• _THE TASK_
Rewrite every row below, replacing "GUI agent" with "UI agent" and leaving everything else unchanged.

━━━━━ EXERCISE INPUT

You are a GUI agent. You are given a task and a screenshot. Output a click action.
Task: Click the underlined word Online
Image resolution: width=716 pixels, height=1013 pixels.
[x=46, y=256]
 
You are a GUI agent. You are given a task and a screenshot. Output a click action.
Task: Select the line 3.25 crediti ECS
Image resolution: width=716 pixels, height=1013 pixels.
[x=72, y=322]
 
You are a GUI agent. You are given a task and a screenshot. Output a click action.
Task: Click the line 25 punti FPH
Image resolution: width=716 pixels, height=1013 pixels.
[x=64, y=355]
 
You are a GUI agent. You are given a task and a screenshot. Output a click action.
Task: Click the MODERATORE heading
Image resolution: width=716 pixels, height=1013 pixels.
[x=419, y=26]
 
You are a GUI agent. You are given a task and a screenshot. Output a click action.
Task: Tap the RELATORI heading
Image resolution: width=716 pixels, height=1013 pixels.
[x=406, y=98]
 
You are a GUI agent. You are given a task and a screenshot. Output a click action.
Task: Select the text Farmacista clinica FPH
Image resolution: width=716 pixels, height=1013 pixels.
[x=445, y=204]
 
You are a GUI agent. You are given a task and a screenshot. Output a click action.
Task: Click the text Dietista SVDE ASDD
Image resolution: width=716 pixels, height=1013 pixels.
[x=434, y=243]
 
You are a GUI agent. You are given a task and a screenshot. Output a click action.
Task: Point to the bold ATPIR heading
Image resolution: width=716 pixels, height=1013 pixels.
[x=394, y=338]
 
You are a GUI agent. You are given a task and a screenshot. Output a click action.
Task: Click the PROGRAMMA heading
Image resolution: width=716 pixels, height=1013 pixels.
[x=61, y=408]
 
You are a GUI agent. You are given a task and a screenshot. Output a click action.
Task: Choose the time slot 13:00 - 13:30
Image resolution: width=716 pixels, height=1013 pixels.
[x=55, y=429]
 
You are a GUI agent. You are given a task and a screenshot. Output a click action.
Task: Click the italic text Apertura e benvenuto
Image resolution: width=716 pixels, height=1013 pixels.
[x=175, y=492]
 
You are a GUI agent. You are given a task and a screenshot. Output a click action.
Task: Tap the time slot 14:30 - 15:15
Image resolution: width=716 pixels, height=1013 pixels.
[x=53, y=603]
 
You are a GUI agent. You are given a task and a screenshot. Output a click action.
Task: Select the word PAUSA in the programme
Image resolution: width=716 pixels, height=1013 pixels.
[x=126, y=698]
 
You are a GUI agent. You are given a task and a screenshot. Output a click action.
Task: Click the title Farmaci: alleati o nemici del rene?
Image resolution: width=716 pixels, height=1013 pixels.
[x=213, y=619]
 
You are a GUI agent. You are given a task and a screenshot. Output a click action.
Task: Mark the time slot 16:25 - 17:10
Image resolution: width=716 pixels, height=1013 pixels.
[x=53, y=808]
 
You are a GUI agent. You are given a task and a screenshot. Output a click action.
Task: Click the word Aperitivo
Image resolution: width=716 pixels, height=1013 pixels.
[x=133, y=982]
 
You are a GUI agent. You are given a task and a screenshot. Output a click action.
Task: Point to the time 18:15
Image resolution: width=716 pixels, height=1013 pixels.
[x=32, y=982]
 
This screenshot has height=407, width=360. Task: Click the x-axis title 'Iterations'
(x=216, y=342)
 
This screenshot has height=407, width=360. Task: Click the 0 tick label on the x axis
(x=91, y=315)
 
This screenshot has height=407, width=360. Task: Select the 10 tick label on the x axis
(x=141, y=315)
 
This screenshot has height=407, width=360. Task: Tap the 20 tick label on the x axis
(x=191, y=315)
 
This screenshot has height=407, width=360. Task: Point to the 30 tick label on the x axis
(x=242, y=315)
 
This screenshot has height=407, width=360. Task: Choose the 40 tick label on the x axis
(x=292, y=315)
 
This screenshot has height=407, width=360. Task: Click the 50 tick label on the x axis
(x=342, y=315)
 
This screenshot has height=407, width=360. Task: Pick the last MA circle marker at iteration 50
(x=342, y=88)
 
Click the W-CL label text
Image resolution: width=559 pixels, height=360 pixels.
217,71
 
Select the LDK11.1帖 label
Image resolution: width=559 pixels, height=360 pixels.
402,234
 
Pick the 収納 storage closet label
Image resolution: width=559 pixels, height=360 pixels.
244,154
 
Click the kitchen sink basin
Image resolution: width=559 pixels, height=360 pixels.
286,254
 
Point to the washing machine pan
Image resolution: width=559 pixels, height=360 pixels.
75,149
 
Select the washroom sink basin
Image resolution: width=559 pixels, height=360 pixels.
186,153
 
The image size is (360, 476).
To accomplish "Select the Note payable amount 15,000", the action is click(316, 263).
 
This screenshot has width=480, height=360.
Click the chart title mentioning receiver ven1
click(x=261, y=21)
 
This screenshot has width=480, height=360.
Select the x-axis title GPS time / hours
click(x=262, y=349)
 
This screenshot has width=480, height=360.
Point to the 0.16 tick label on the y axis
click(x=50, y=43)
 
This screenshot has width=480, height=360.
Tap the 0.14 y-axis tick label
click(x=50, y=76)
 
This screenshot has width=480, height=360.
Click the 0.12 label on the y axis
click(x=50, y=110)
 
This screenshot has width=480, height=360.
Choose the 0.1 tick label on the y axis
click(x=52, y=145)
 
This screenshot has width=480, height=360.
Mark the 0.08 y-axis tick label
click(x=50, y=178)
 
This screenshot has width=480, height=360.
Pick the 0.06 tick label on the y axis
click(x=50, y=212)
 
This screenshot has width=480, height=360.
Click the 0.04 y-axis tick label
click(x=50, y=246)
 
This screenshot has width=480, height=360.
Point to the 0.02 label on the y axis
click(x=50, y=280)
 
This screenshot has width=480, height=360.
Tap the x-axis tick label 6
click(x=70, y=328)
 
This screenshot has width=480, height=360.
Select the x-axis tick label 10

━━━━━━━━━━

• _EXERCISE SOLUTION_
You are a UI agent. You are given a task and a screenshot. Output a click action.
Task: Click the underlined word Online
Image resolution: width=716 pixels, height=1013 pixels.
[x=46, y=256]
 
You are a UI agent. You are given a task and a screenshot. Output a click action.
Task: Select the line 3.25 crediti ECS
Image resolution: width=716 pixels, height=1013 pixels.
[x=72, y=322]
 
You are a UI agent. You are given a task and a screenshot. Output a click action.
Task: Click the line 25 punti FPH
Image resolution: width=716 pixels, height=1013 pixels.
[x=64, y=355]
 
You are a UI agent. You are given a task and a screenshot. Output a click action.
Task: Click the MODERATORE heading
Image resolution: width=716 pixels, height=1013 pixels.
[x=419, y=26]
 
You are a UI agent. You are given a task and a screenshot. Output a click action.
Task: Tap the RELATORI heading
Image resolution: width=716 pixels, height=1013 pixels.
[x=406, y=98]
 
You are a UI agent. You are given a task and a screenshot. Output a click action.
Task: Select the text Farmacista clinica FPH
Image resolution: width=716 pixels, height=1013 pixels.
[x=445, y=204]
 
You are a UI agent. You are given a task and a screenshot. Output a click action.
Task: Click the text Dietista SVDE ASDD
Image resolution: width=716 pixels, height=1013 pixels.
[x=434, y=243]
 
You are a UI agent. You are given a task and a screenshot. Output a click action.
Task: Point to the bold ATPIR heading
Image resolution: width=716 pixels, height=1013 pixels.
[x=394, y=338]
 
You are a UI agent. You are given a task and a screenshot. Output a click action.
Task: Click the PROGRAMMA heading
Image resolution: width=716 pixels, height=1013 pixels.
[x=61, y=408]
 
You are a UI agent. You are given a task and a screenshot. Output a click action.
Task: Choose the time slot 13:00 - 13:30
Image resolution: width=716 pixels, height=1013 pixels.
[x=55, y=429]
 
You are a UI agent. You are given a task and a screenshot. Output a click action.
Task: Click the italic text Apertura e benvenuto
Image resolution: width=716 pixels, height=1013 pixels.
[x=175, y=492]
 
You are a UI agent. You are given a task and a screenshot. Output a click action.
Task: Tap the time slot 14:30 - 15:15
Image resolution: width=716 pixels, height=1013 pixels.
[x=53, y=603]
 
You are a UI agent. You are given a task and a screenshot. Output a click action.
Task: Select the word PAUSA in the programme
Image resolution: width=716 pixels, height=1013 pixels.
[x=126, y=698]
 
You are a UI agent. You are given a task and a screenshot. Output a click action.
Task: Click the title Farmaci: alleati o nemici del rene?
Image resolution: width=716 pixels, height=1013 pixels.
[x=213, y=619]
 
You are a UI agent. You are given a task and a screenshot. Output a click action.
Task: Mark the time slot 16:25 - 17:10
Image resolution: width=716 pixels, height=1013 pixels.
[x=53, y=808]
 
You are a UI agent. You are given a task and a screenshot. Output a click action.
Task: Click the word Aperitivo
Image resolution: width=716 pixels, height=1013 pixels.
[x=133, y=982]
 
You are a UI agent. You are given a task and a screenshot. Output a click action.
Task: Point to the time 18:15
Image resolution: width=716 pixels, height=1013 pixels.
[x=32, y=982]
 
This screenshot has height=407, width=360. Task: Click the x-axis title 'Iterations'
(x=216, y=342)
 
This screenshot has height=407, width=360. Task: Click the 0 tick label on the x axis
(x=91, y=315)
 
This screenshot has height=407, width=360. Task: Select the 10 tick label on the x axis
(x=141, y=315)
 
This screenshot has height=407, width=360. Task: Tap the 20 tick label on the x axis
(x=191, y=315)
 
This screenshot has height=407, width=360. Task: Point to the 30 tick label on the x axis
(x=242, y=315)
 
This screenshot has height=407, width=360. Task: Choose the 40 tick label on the x axis
(x=292, y=315)
 
This screenshot has height=407, width=360. Task: Click the 50 tick label on the x axis
(x=342, y=315)
 
This screenshot has height=407, width=360. Task: Pick the last MA circle marker at iteration 50
(x=342, y=88)
 
Click the W-CL label text
Image resolution: width=559 pixels, height=360 pixels.
217,71
 
Select the LDK11.1帖 label
Image resolution: width=559 pixels, height=360 pixels.
402,234
 
Pick the 収納 storage closet label
Image resolution: width=559 pixels, height=360 pixels.
244,154
 
Click the kitchen sink basin
Image resolution: width=559 pixels, height=360 pixels.
286,254
 
Point to the washing machine pan
Image resolution: width=559 pixels, height=360 pixels.
75,149
 
Select the washroom sink basin
Image resolution: width=559 pixels, height=360 pixels.
186,153
 
The image size is (360, 476).
To accomplish "Select the Note payable amount 15,000", the action is click(316, 263).
 
This screenshot has width=480, height=360.
Click the chart title mentioning receiver ven1
click(x=261, y=21)
 
This screenshot has width=480, height=360.
Select the x-axis title GPS time / hours
click(x=262, y=349)
 
This screenshot has width=480, height=360.
Point to the 0.16 tick label on the y axis
click(x=50, y=43)
 
This screenshot has width=480, height=360.
Tap the 0.14 y-axis tick label
click(x=50, y=76)
 
This screenshot has width=480, height=360.
Click the 0.12 label on the y axis
click(x=50, y=110)
 
This screenshot has width=480, height=360.
Choose the 0.1 tick label on the y axis
click(x=52, y=145)
 
This screenshot has width=480, height=360.
Mark the 0.08 y-axis tick label
click(x=50, y=178)
 
This screenshot has width=480, height=360.
Pick the 0.06 tick label on the y axis
click(x=50, y=212)
 
This screenshot has width=480, height=360.
Click the 0.04 y-axis tick label
click(x=50, y=246)
 
This screenshot has width=480, height=360.
Point to the 0.02 label on the y axis
click(x=50, y=280)
 
This screenshot has width=480, height=360.
Tap the x-axis tick label 6
click(x=70, y=328)
 
This screenshot has width=480, height=360.
Select the x-axis tick label 10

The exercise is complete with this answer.